Fritz Keller (prezydent DFB):
− Mam wielki szacunek dla decyzji Joachima. DFB wie, co ma w Jogim, to jeden z największych trenerów w światowej piłce. Jogi przez lata kształtował niemiecki futbol jak nikt inny i pomógł mu osiągnąć najwyższy międzynarodowy poziom. Nie tylko ze względu na jego osiągnięcia sportowe, ale także z powodu swojej empatii i człowieczeństwa.

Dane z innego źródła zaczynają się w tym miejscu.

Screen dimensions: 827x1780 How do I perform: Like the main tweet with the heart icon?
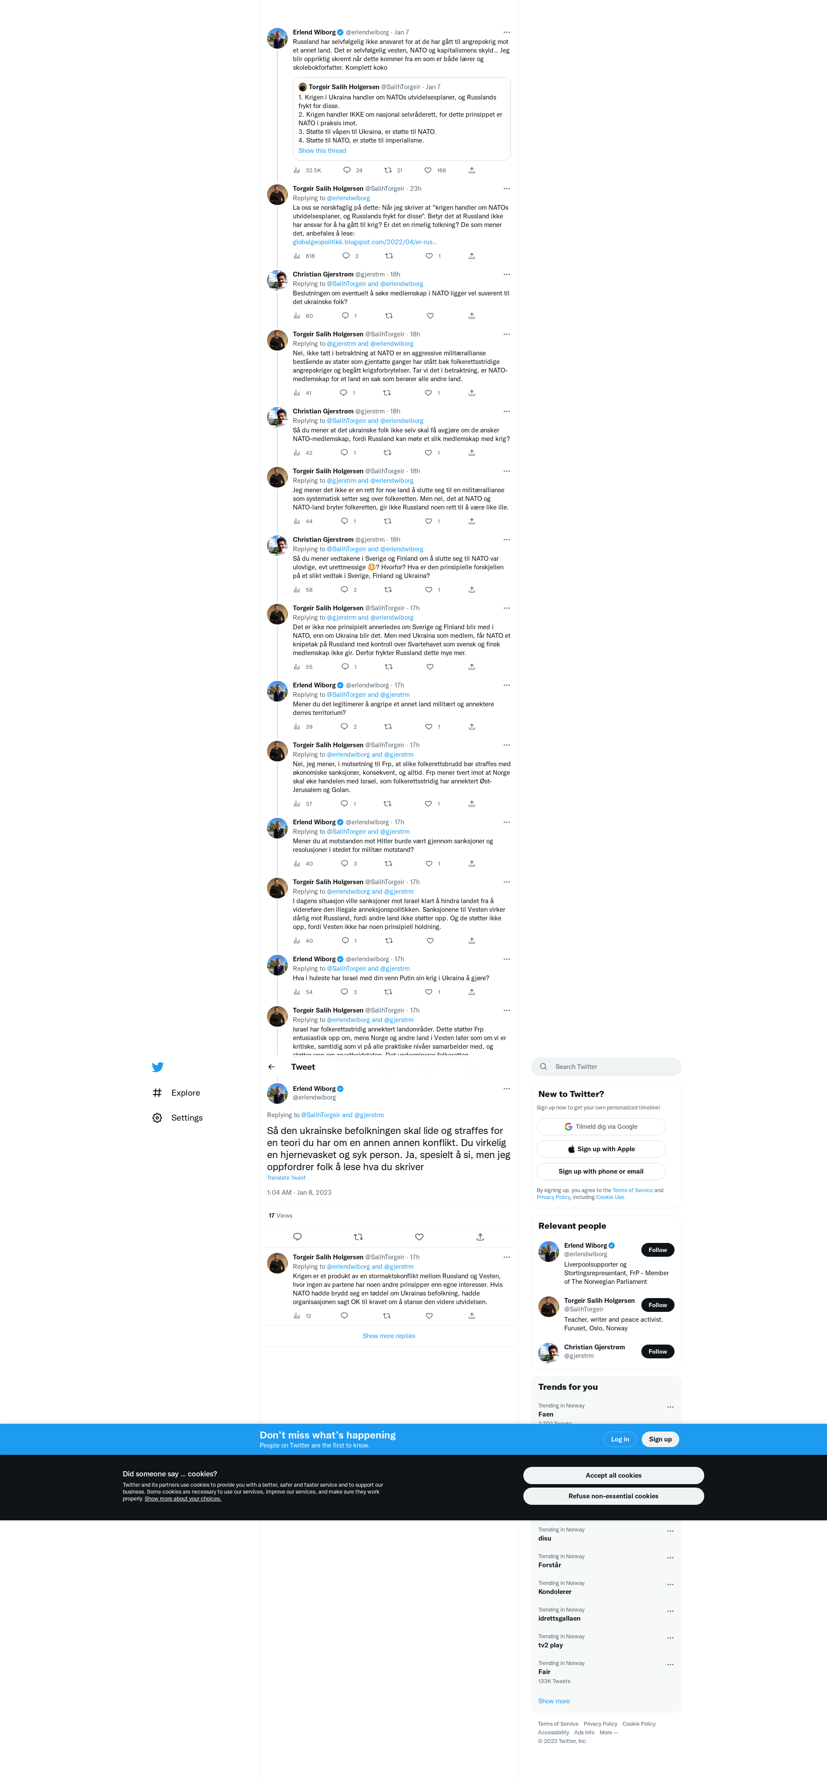tap(419, 1237)
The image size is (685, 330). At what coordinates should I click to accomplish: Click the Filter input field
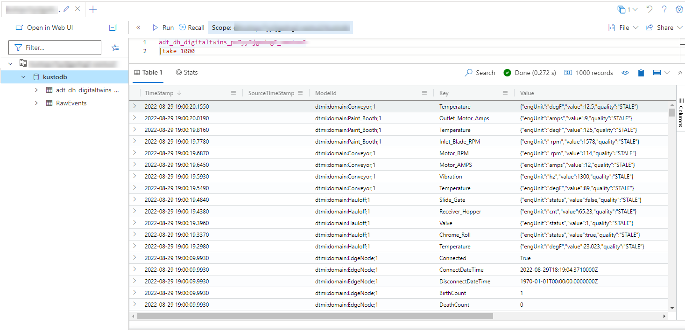tap(60, 48)
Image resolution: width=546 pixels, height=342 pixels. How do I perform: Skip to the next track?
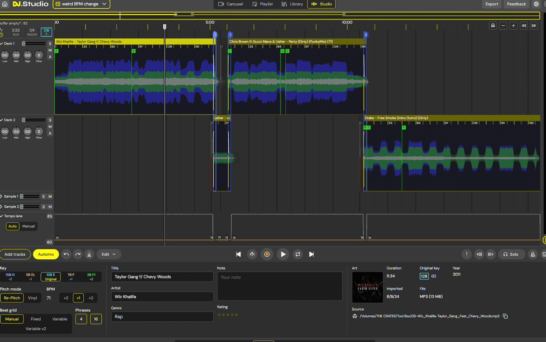coord(311,254)
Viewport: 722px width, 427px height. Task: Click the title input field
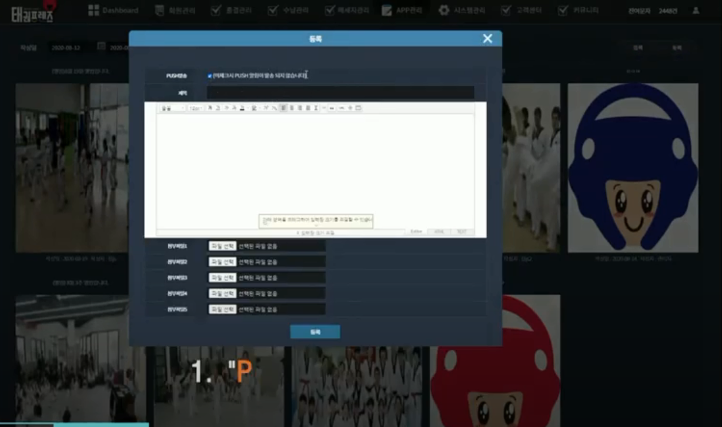pyautogui.click(x=340, y=92)
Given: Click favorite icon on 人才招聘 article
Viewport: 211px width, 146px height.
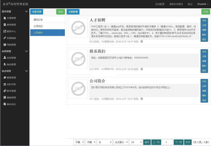Looking at the screenshot, I should coord(142,41).
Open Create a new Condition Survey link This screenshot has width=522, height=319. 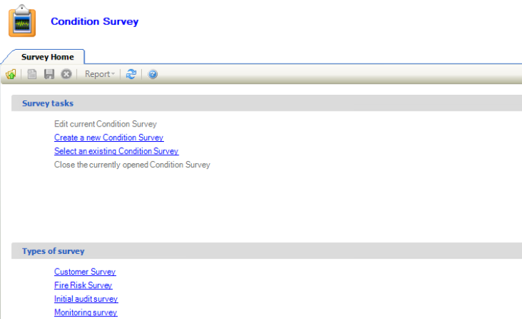pos(109,138)
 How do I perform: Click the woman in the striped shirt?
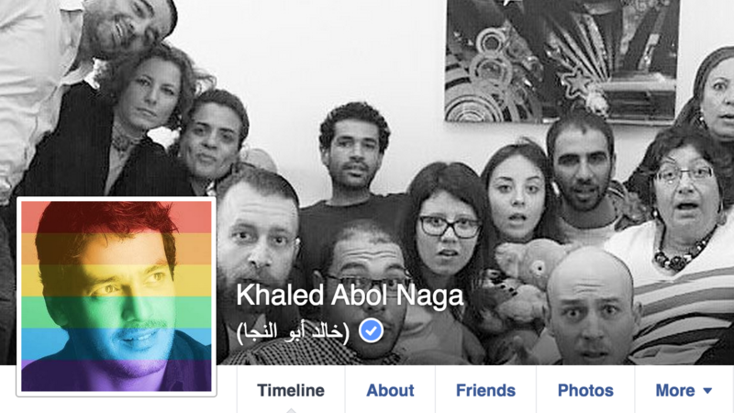coord(681,243)
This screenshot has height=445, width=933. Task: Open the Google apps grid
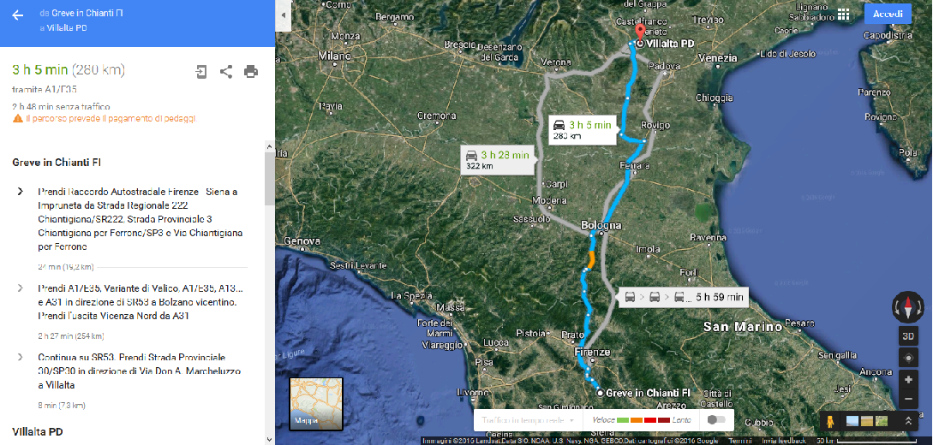[843, 15]
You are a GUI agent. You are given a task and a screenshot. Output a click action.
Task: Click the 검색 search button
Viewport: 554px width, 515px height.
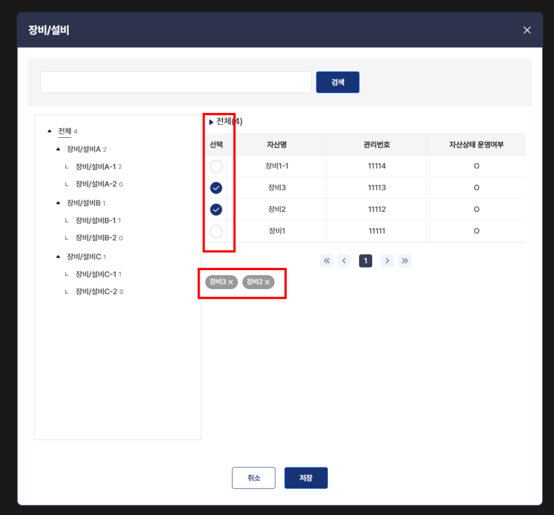coord(338,82)
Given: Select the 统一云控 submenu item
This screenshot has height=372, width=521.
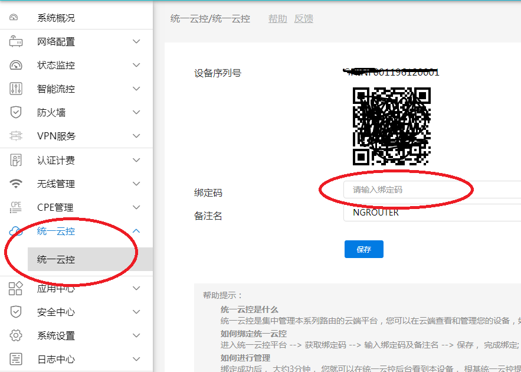Looking at the screenshot, I should pyautogui.click(x=56, y=259).
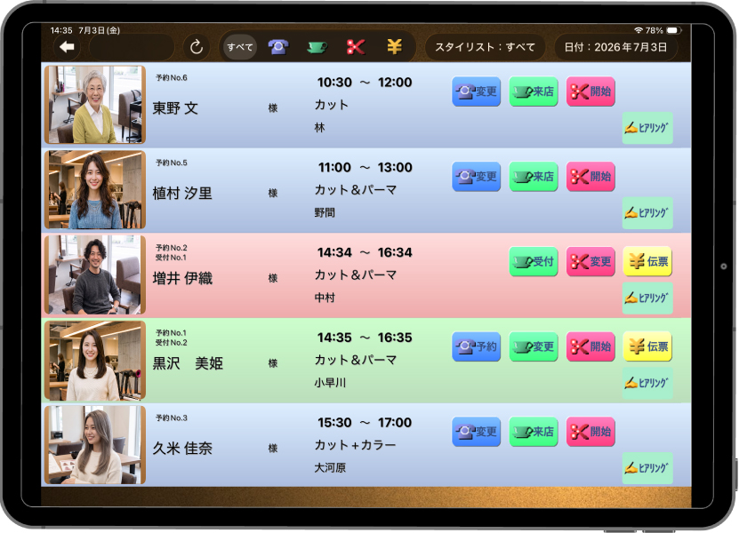
Task: Click the empty search field
Action: coord(132,47)
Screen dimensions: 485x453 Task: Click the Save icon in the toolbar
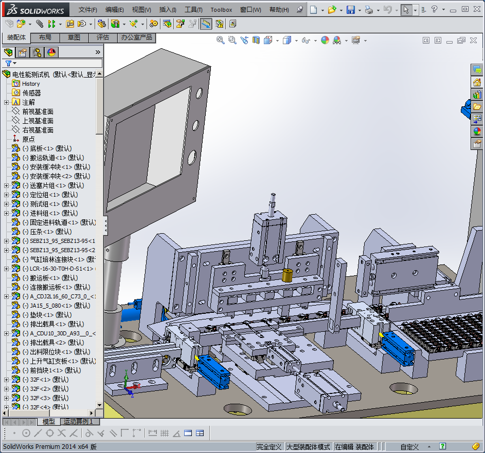[351, 10]
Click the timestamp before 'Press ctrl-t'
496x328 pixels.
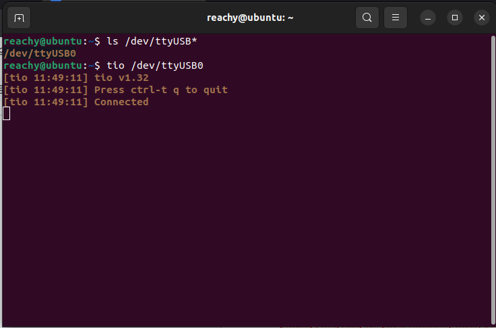point(46,90)

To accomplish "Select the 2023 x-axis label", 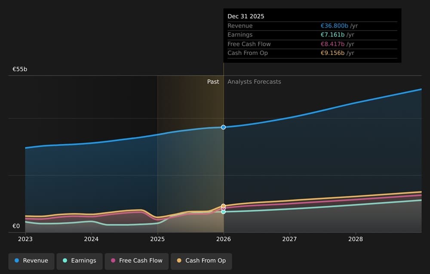I will coord(25,239).
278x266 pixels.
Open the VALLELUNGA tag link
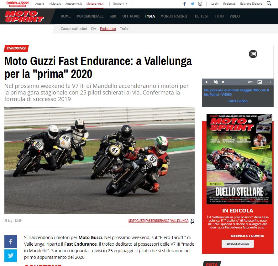(179, 221)
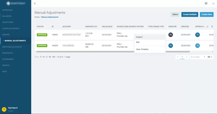
Task: Click the column sort icon beside Approver
Action: pyautogui.click(x=207, y=27)
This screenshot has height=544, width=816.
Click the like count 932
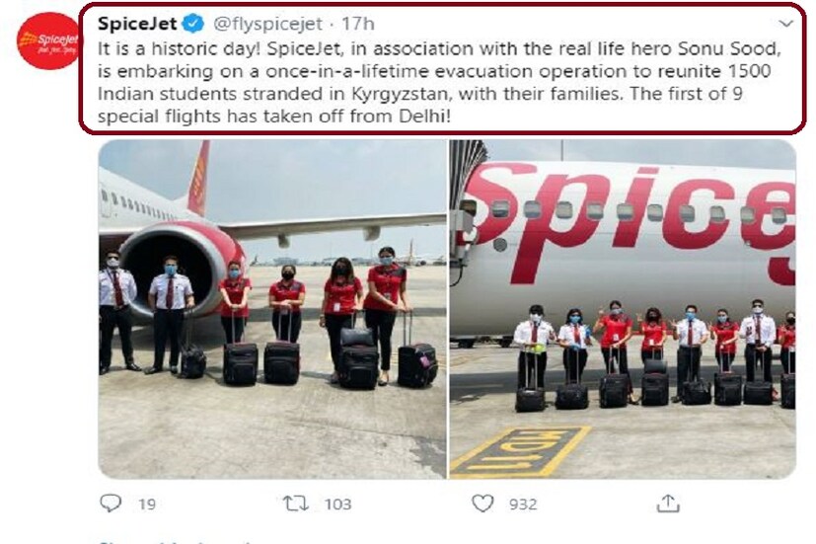(523, 505)
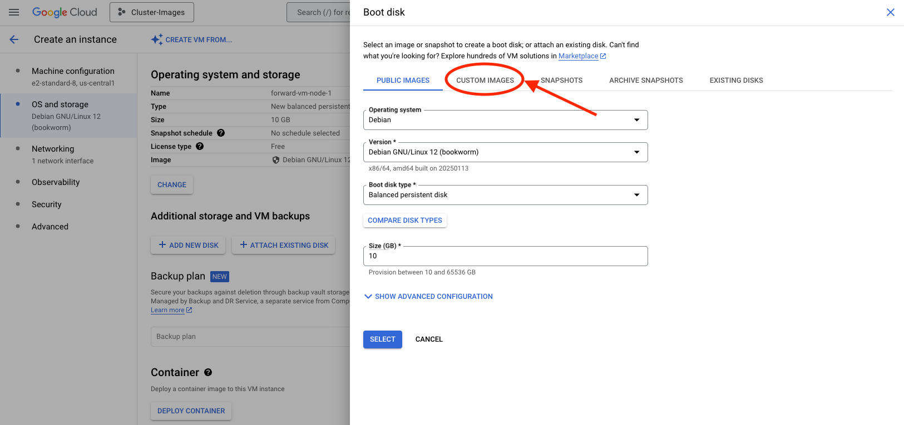Viewport: 904px width, 425px height.
Task: Click the Snapshot schedule help icon
Action: pos(221,133)
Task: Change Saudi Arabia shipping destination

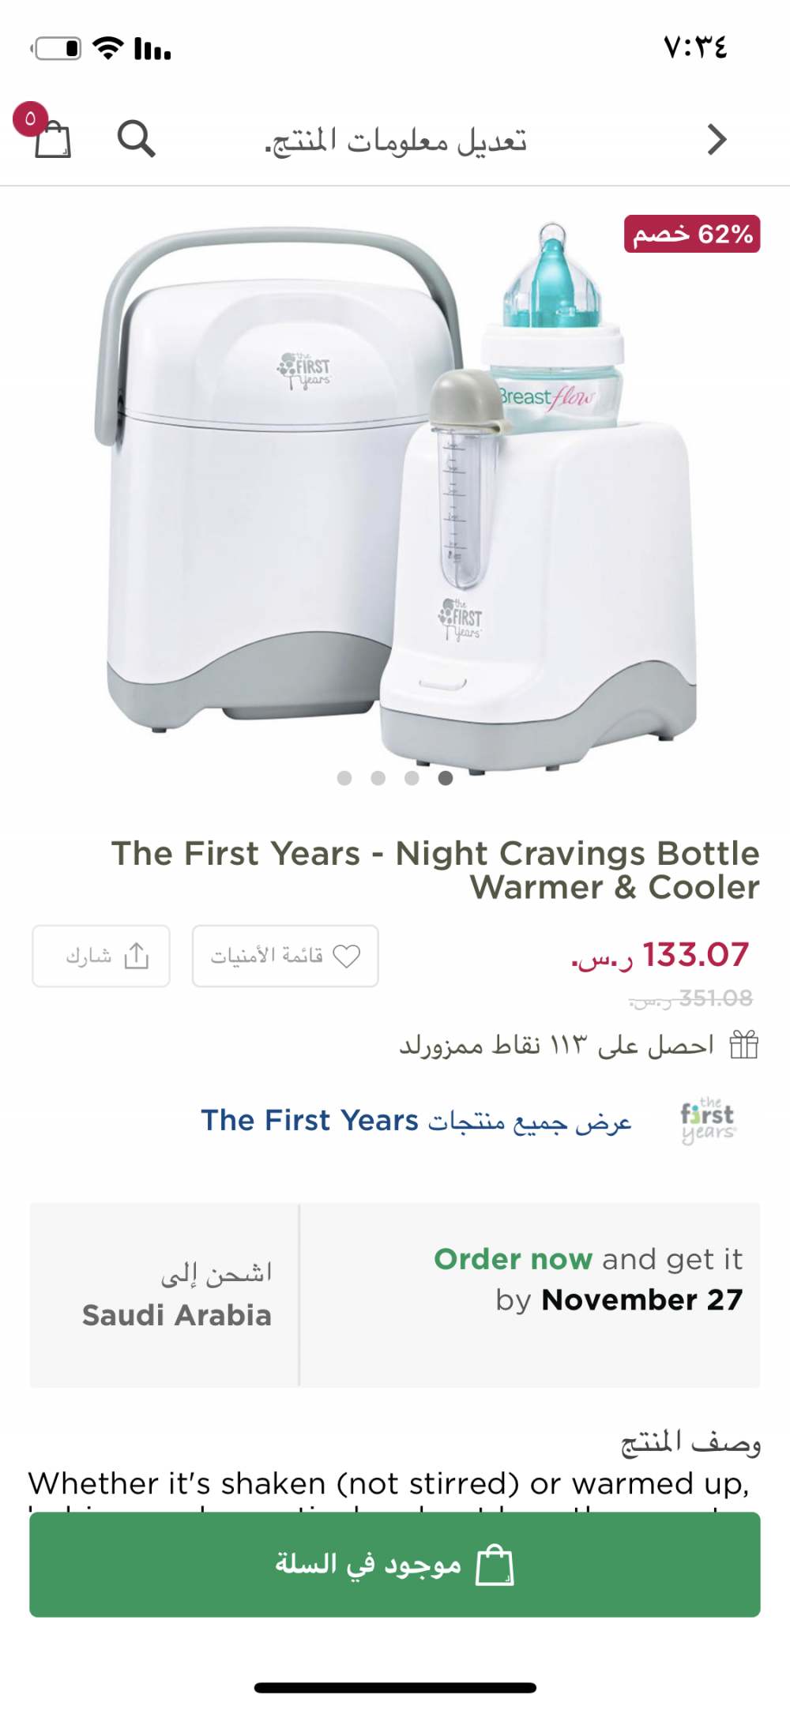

Fakt, że poinformował nas o swojej decyzji na wczesnym etapie, jest bardzo przyzwoity. W ten sposób daje nam jako DFB niezbędny czas, abyśmy ze spokojem i wyczuciem proporcji wyznaczyli jego następcę.
REKLAMA
Oliver Bierhoff (menadżer kadry narodowej):
− Joachim Loew i ja pracujemy razem od prawie 17 lat. Pozwolono nam tak wiele razem przeżyć i tak wiele razem przejść. Jest to szczególna relacja, którą cechuje przede wszystkim absolutne zaufanie. Pod wodzą Jogiego reprezentacja ponownie stała się symbolem entuzjazmu i atrakcyjnego, ofensywnego futbolu, a drużyna i jej piłkarze rozwinęli się wraz z nim w niesamowity sposób. Żałuję, że po EURO nasze drogi zawodowe się rozejdą. Osobiście pozostaniemy blisko. Ale w tej chwili o tym nie myślę, tym bardziej, że wiem, że Jogi w najbliższych tygodniach i miesiącach całą swoją koncentrację i energię skupi wyłącznie na przygotowaniach do Mistrzostw Europy. Nadal łączy nas wielki wspólny cel w lecie.